→ Directions for this task: Would you find each line in the entries below with the string "fête" and copy it?

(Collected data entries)
╭──

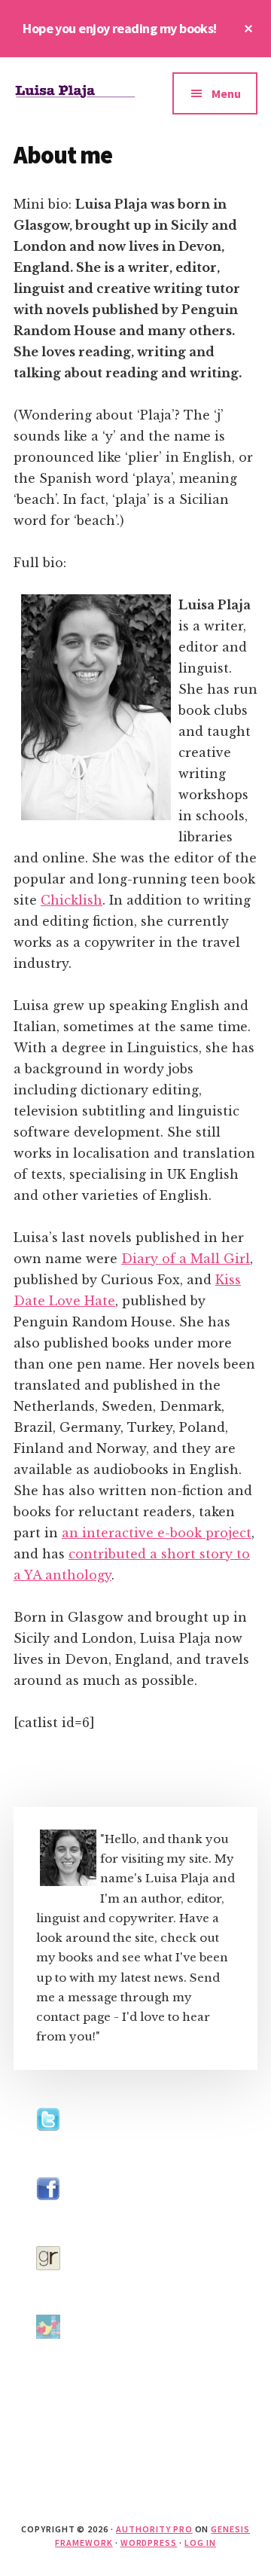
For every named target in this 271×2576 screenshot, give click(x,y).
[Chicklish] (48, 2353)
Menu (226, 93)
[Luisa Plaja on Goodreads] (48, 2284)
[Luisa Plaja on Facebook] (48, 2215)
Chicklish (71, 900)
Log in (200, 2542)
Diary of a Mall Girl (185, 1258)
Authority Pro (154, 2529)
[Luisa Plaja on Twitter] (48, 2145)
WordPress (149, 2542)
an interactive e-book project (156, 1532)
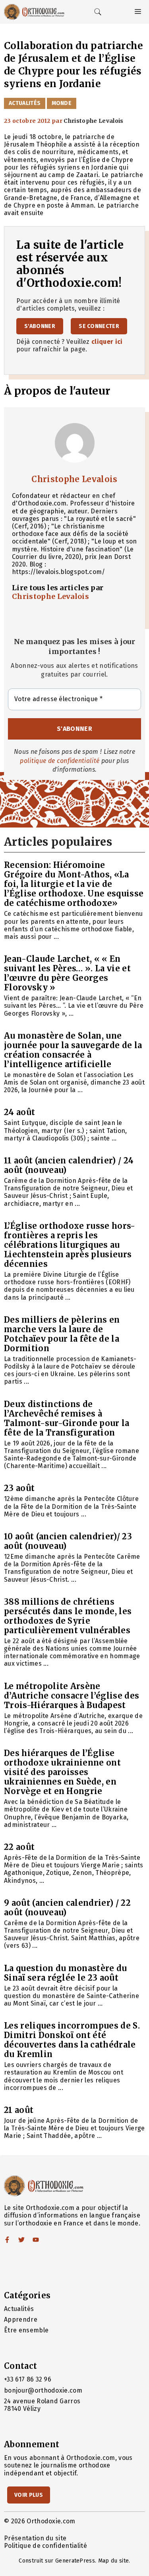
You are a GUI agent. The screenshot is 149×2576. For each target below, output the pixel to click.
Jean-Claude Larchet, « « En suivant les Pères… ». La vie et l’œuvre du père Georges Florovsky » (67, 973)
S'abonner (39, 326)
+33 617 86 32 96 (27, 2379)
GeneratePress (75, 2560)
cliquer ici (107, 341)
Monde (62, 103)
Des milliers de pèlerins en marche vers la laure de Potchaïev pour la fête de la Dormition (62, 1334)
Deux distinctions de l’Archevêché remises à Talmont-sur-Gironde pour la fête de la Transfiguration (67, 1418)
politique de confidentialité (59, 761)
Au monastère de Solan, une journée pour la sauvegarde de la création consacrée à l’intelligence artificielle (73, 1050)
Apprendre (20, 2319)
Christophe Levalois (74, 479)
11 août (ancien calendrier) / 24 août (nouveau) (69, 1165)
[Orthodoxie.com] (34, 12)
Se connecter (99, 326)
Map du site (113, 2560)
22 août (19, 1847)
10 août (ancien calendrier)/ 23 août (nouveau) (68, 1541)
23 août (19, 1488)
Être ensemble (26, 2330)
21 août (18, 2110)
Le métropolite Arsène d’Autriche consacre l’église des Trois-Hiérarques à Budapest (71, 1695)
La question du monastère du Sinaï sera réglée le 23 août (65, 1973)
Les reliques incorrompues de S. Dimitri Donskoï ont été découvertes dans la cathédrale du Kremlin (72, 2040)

╰──
╭──

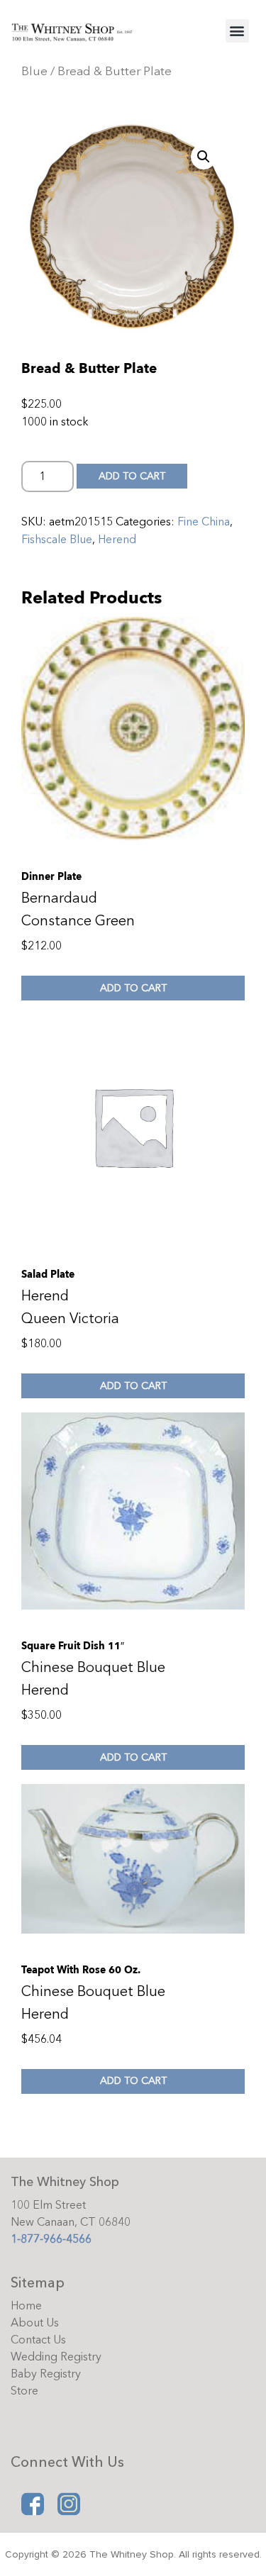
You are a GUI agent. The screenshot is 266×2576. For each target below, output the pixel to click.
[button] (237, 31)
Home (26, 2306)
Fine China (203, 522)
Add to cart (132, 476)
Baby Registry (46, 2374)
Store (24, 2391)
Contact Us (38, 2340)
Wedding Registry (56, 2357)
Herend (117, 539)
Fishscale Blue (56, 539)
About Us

╰──

→ Written response:
Des milliers de pèlerins en marche vers la laure de Potchaïev pour la fête de la Dormition (62, 1334)
Deux distinctions de l’Archevêché remises à Talmont-sur-Gironde pour la fête de la Transfiguration (67, 1418)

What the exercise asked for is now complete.